Democratic challenger Sara Dady and incumbent Republican U.S. Rep. Adam Kinzinger found some agreement and some differences on issues affecting the 16th Illinois Congressional District during their first appearance together Monday.
Both candidates agreed that the opioid epidemic is a serious issue that needs to be addressed by government, law enforcement, and health services. But Dady stressed that the federal government should provide ten years of full funding so local agencies can carry out treatment efforts.
“So far, we have not seen that commitment from the federal government; so, locally, we’re not getting the help that we need,” she said.

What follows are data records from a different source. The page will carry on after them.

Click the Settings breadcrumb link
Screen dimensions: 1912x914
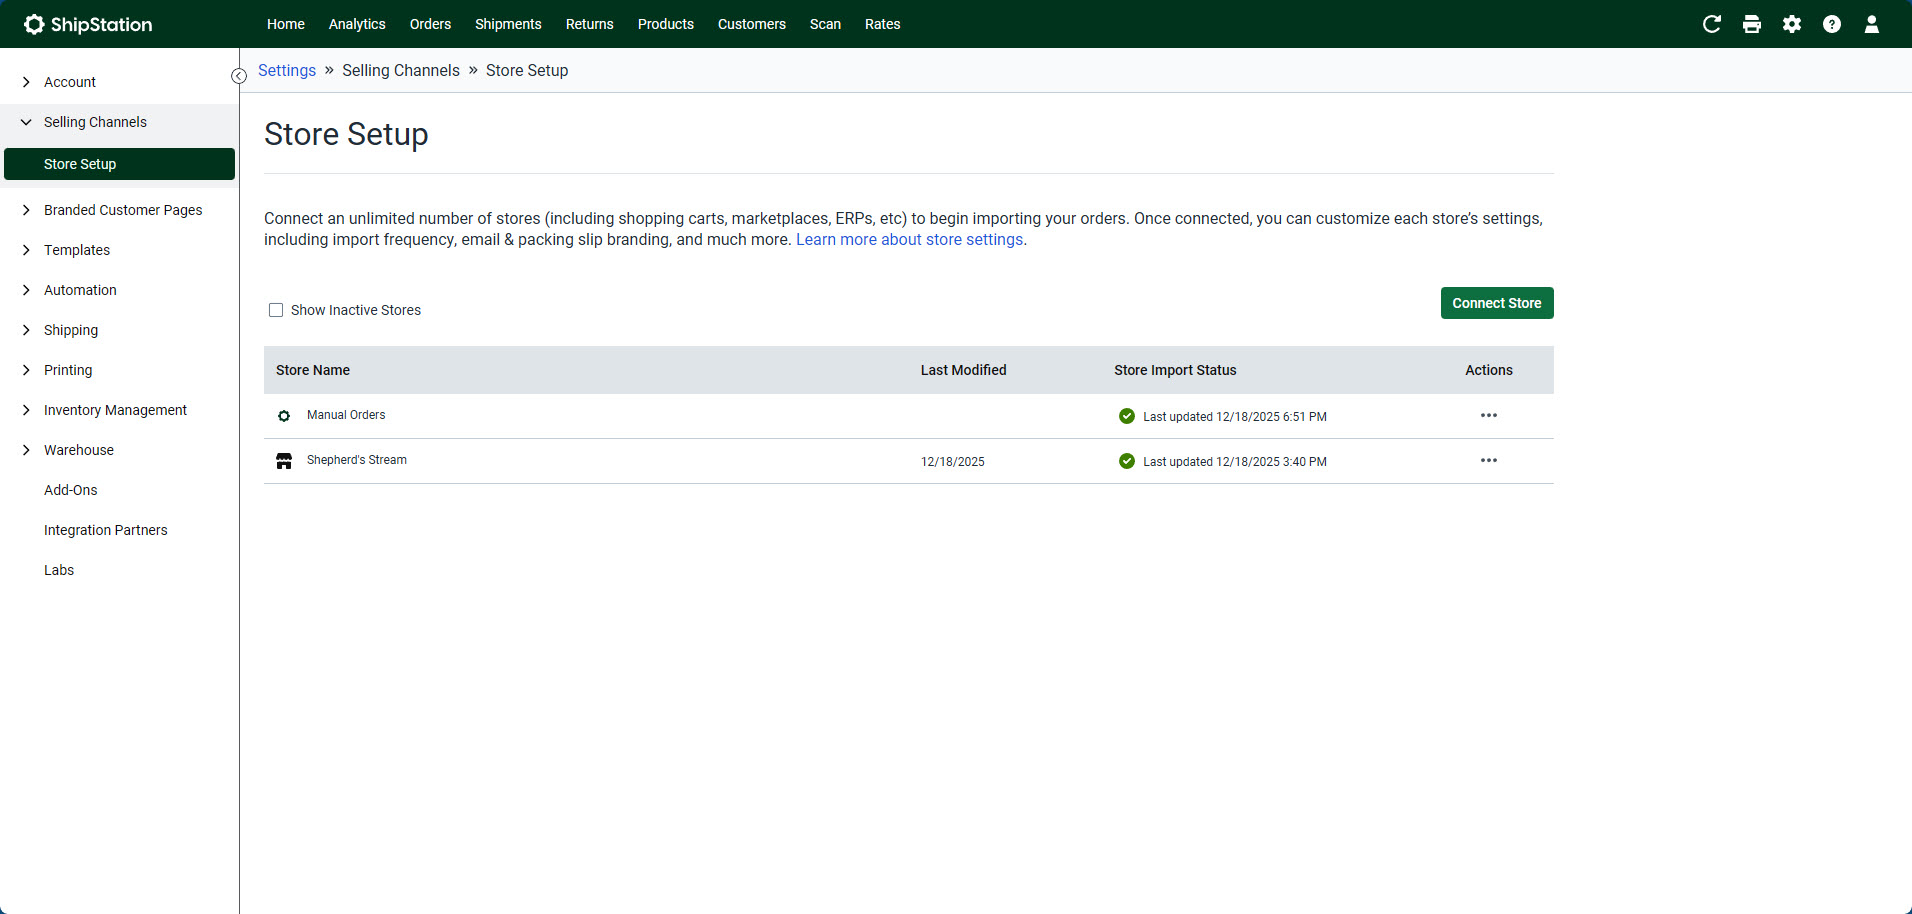point(287,70)
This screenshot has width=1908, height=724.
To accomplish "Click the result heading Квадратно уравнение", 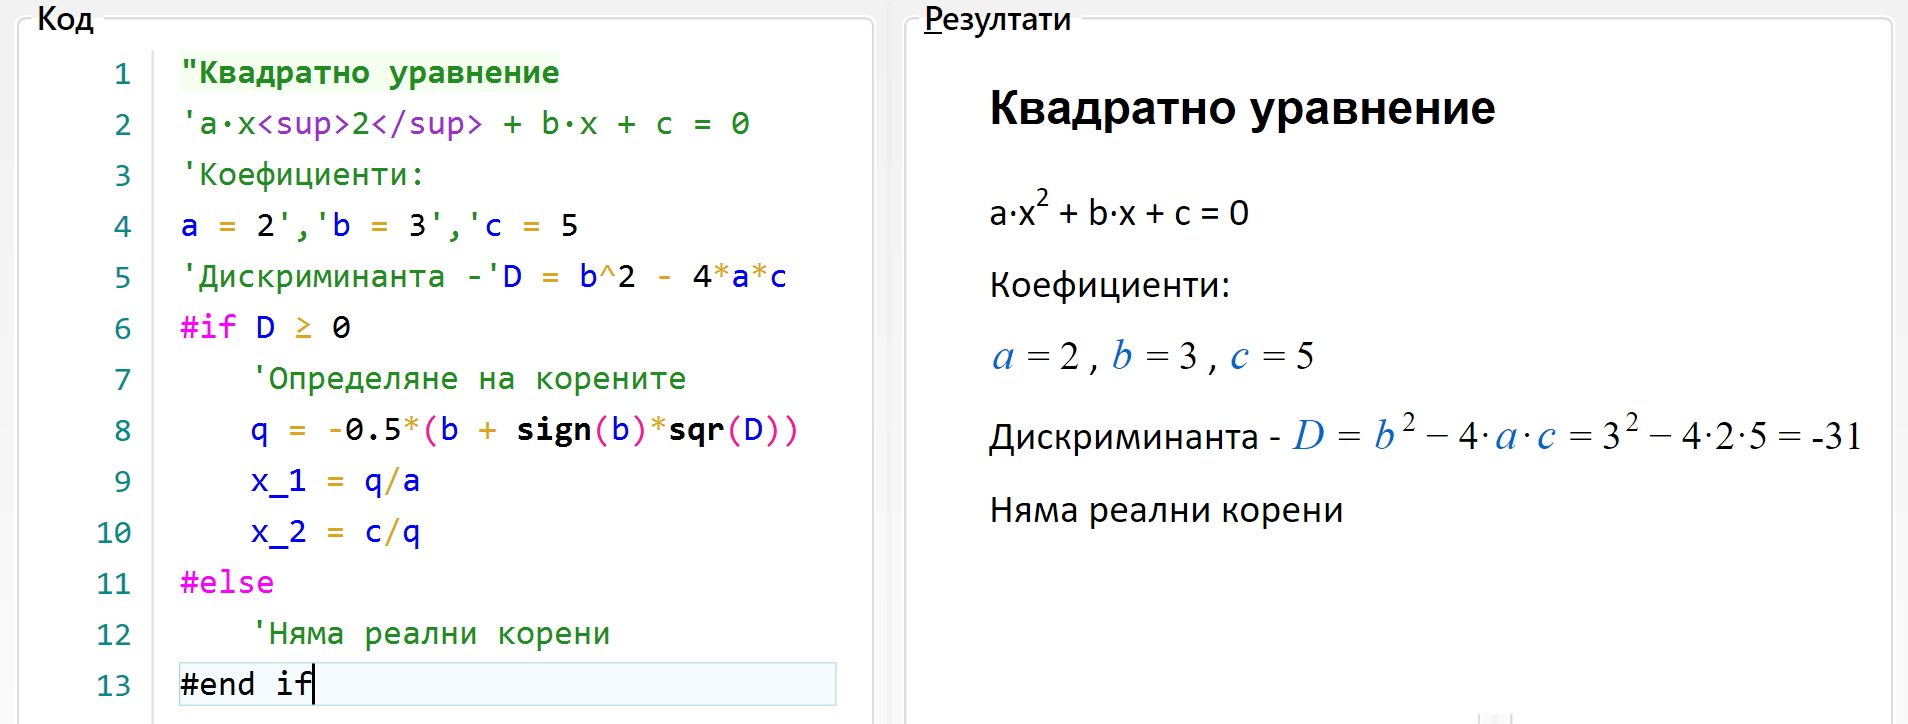I will [1242, 108].
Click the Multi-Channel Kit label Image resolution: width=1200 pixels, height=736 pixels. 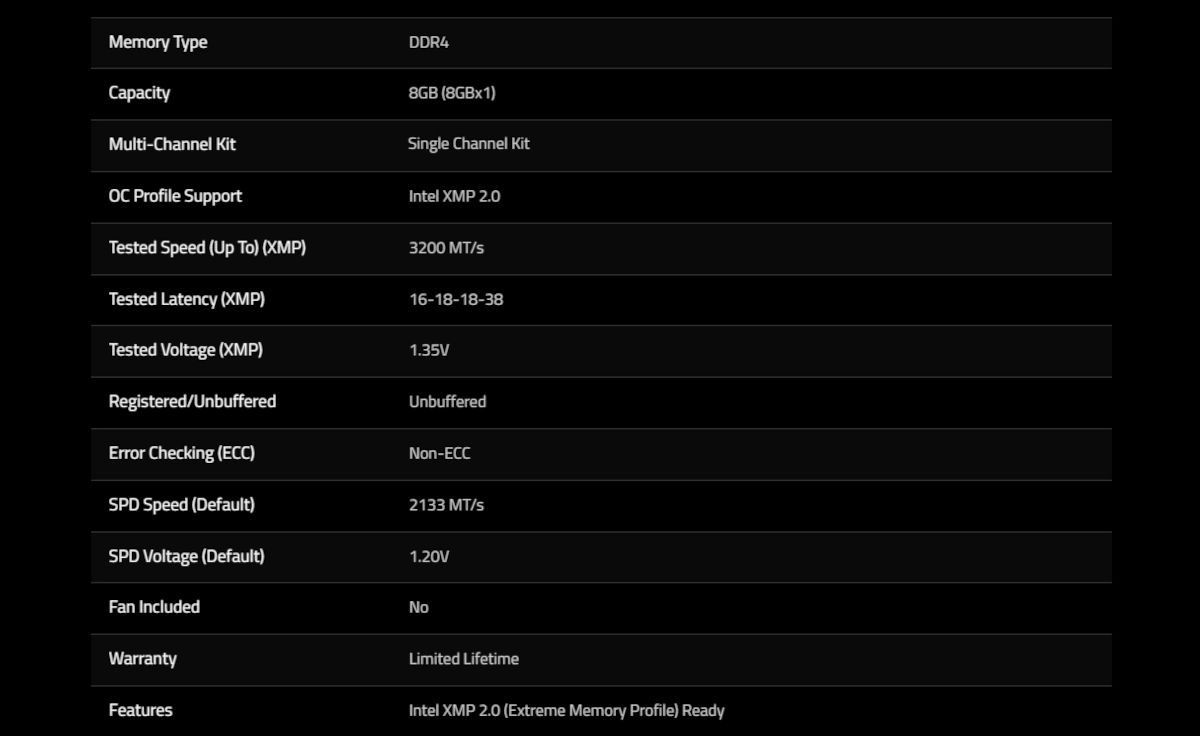[x=172, y=144]
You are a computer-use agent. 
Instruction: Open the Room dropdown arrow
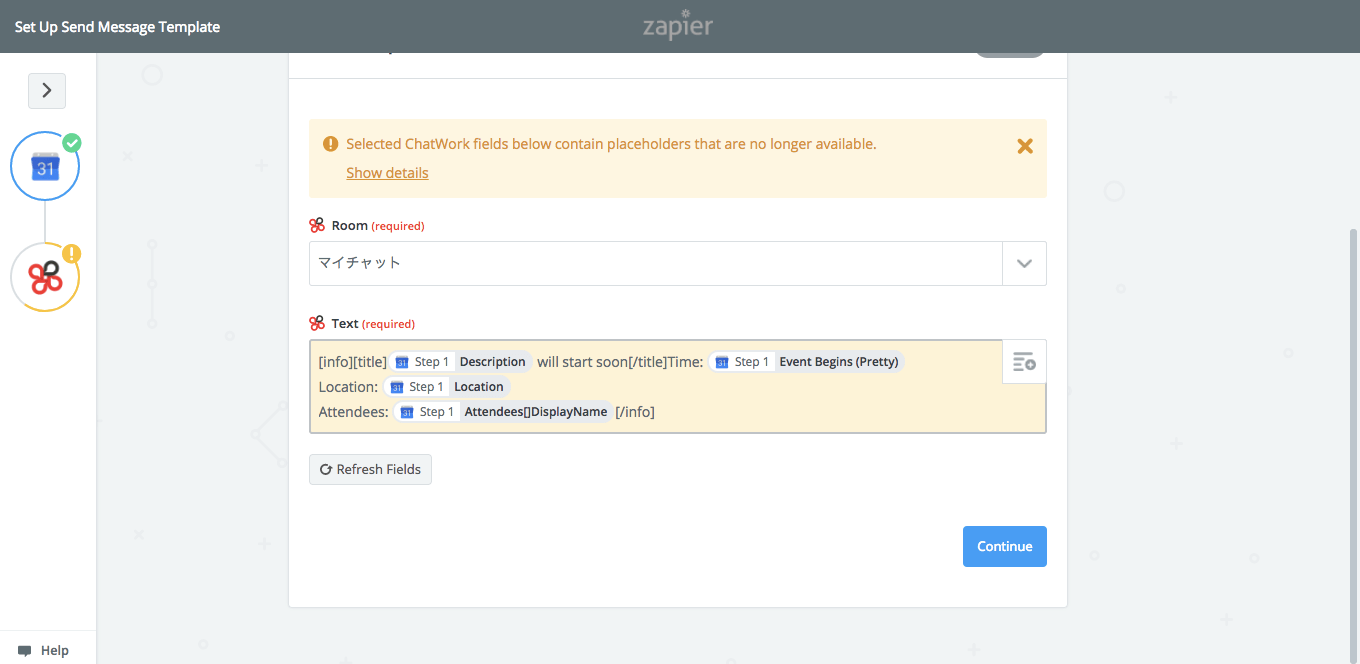pyautogui.click(x=1024, y=264)
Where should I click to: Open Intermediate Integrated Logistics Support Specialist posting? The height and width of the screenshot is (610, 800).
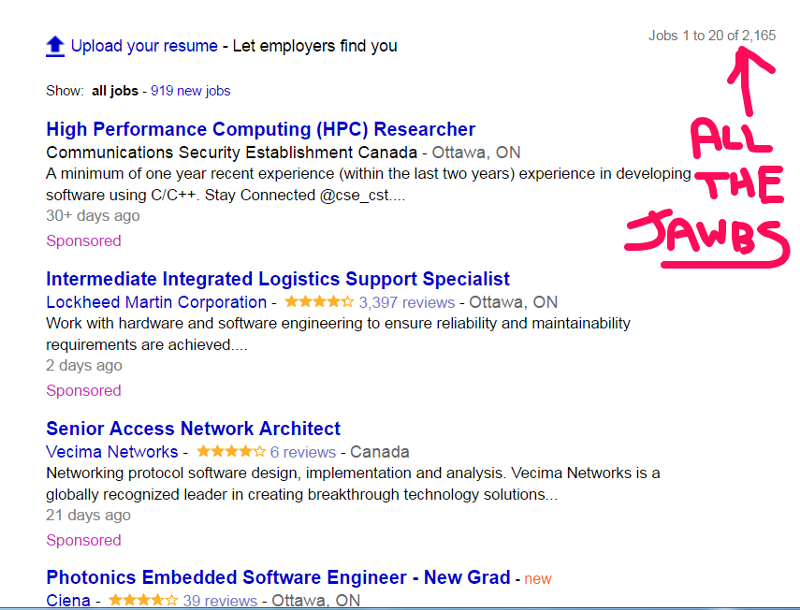[278, 279]
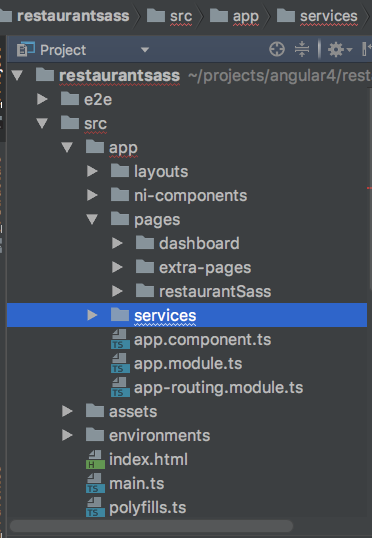Viewport: 372px width, 538px height.
Task: Select the app.component.ts TypeScript file icon
Action: 120,339
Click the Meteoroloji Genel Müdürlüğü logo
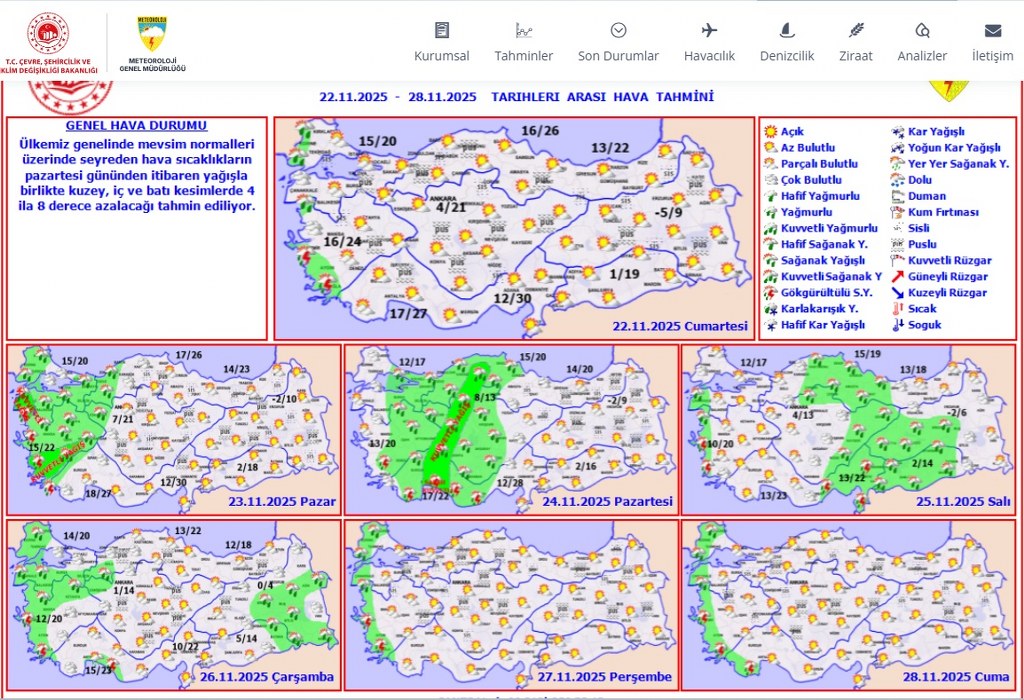Image resolution: width=1024 pixels, height=700 pixels. (152, 44)
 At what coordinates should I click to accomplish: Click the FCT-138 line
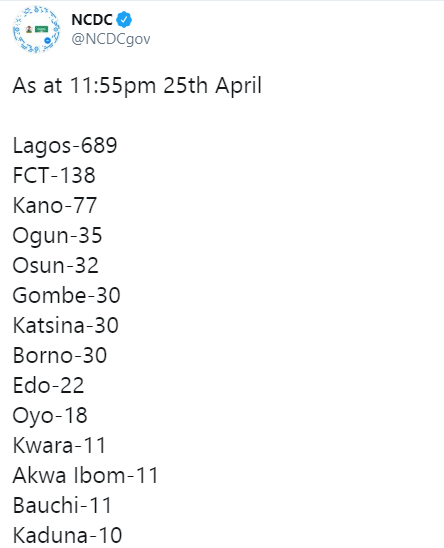click(54, 175)
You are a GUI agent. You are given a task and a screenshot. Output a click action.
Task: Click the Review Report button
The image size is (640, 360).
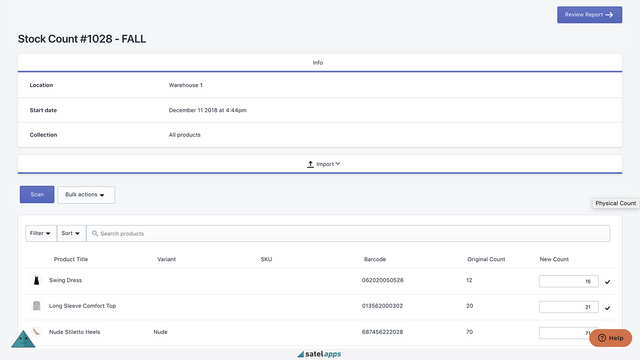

Kinzinger acknowledged the federal government has an important role in securing funding for treatment. But he also said it was important to prevent people from becoming addicted in the first place.
“The community has to begin talking to young people, and say things like, 'If you take an oxy, it easily could lead to you overdosing on heroin in the near future,'” he said.
Dady pushed for a universal health care system. She says employers currently shoulder a significant amount of health care costs, including her Rockford-based law firm.
“The amount of money that we have to spend on providing healthcare is hurting our economic growth, our ability to expand. We make less profit so that private health insurance can make more profit,” she said.
Kinzinger disagreed with this course of action, suggesting centralized health care would be as disorganized as the Department of Veterans Affairs in 2006.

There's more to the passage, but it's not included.